Crisi in Yemen

Yemen, ecco chi muove i fili del colpo di Stato

Il presidente agli arresti domiciliari. Il capo del governo è fuggito. Ma chi sono davvero i ribelli Houthi?

Yemen, ecco chi muove i fili del colpo di Stato

Precipita la situazione nello Yemen. Dopo un giorno di assedio nella sede del governo di San'a il premier Khaled Bahhah si è messo in salvo in un luogo sicuro. Gli insorti hanno circondato il palazzo presidenziale e, secondo fonti del presidente Abdel Hadi Mansur, tengono il capo dello Stato agli "arresti domiciliari". Il capo della guardia presidenziale, invece, è fuggito ad Aden, nel sud del Paese. In serata presidente e ribelli avrebbero trovato un accordo per mettere fine alle violenze, ma la tensione resta alta.

Cerchiamo di capire meglio chi sono gli insorti che tengono in pugno il Paese. Il capo dei ribelli Houthi, Abdel-Malek al-Houthi, in realtà respinge l’ipotesi di un colpo di Stato, accusando il presidente Hadi di aver protetto i corrotti. Il loro intervento rivoluzionario, dunque, sarebbe dettato dalla necessità di combattere la corruzione. Da settembre gli Houthi controllano ampie zone di San'a, grazie a un attacco sferrato un istante dopo la firma di un accordo di pace con il governo, raggiunto grazie alla mediazione delle Nazioni Unite, che prevedeva la nascita di un nuovo esecutivo non ostile a loro. Da allora il presidente Hadi accusa i ribelli di tradimento e punta il dito contro Teheran, considerato loro grande sponsor.

Secondo alcuni analisti, infatti, gli ayatollah iraniani sono i padrini politici degli Houthi, che appartengono allo Zaydismo, una branca sciita: e la dottrina islamica su cui si fonda la Repubblica islamica è proprio quella sciita. I ribelli hanno sempre smentito ogni collegamento con Teheran, ma di recente le autorità yemenite hanno annunciato di aver sequestrato navi che trasportavano armi iraniane destinate proprio agli Houthi. Nei mesi scorsi un deputato iraniano vicino alla Guida Suprema (l’ayatollah Ali Khamenei) senza volerlo in un discorso si era tradito, dicendo che San'a "è la quarta capitale del mondo arabo in mano iraniana" dopo Damasco (il regime del presidente Assad), Beirut (Hezbollah) e Bagdad (con gli sciiti al potere).

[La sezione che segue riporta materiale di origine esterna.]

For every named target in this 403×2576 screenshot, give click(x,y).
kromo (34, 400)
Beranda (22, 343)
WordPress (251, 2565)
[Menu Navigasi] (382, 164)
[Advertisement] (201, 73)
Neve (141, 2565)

La situazione incandescente di San'a preoccupa l'Arabia saudita e le altre monarchie del Golfo. Riad e i loro alleati, da sempre attenti a quello che succede in Yemen, vedono disgregarsi il loro progetto di pacificazione del Paese, che passava attraverso l’uscita di scena dell’ex presidente Ali Abdullah Saleh e la sua sostituzione con quello che allora era il suo vice, Hadi. L’instabilità dello Yemen tuttavia preoccupa anche l'Occidente. Alcune zone del paese, infatti, in particolare quelle del sud, negli ultimi anni si sono trasformate in pericolose roccaforti di al-Qaeda, che ora può avvantaggiarsi dell’ulteriore caos.

Non bisogna poi dimenticare che proprio il braccio armato di al-Qaeda in Yemen ha rivendicato il massacro del 7 gennaio nella sede di Charlie Hebdo a Parigi.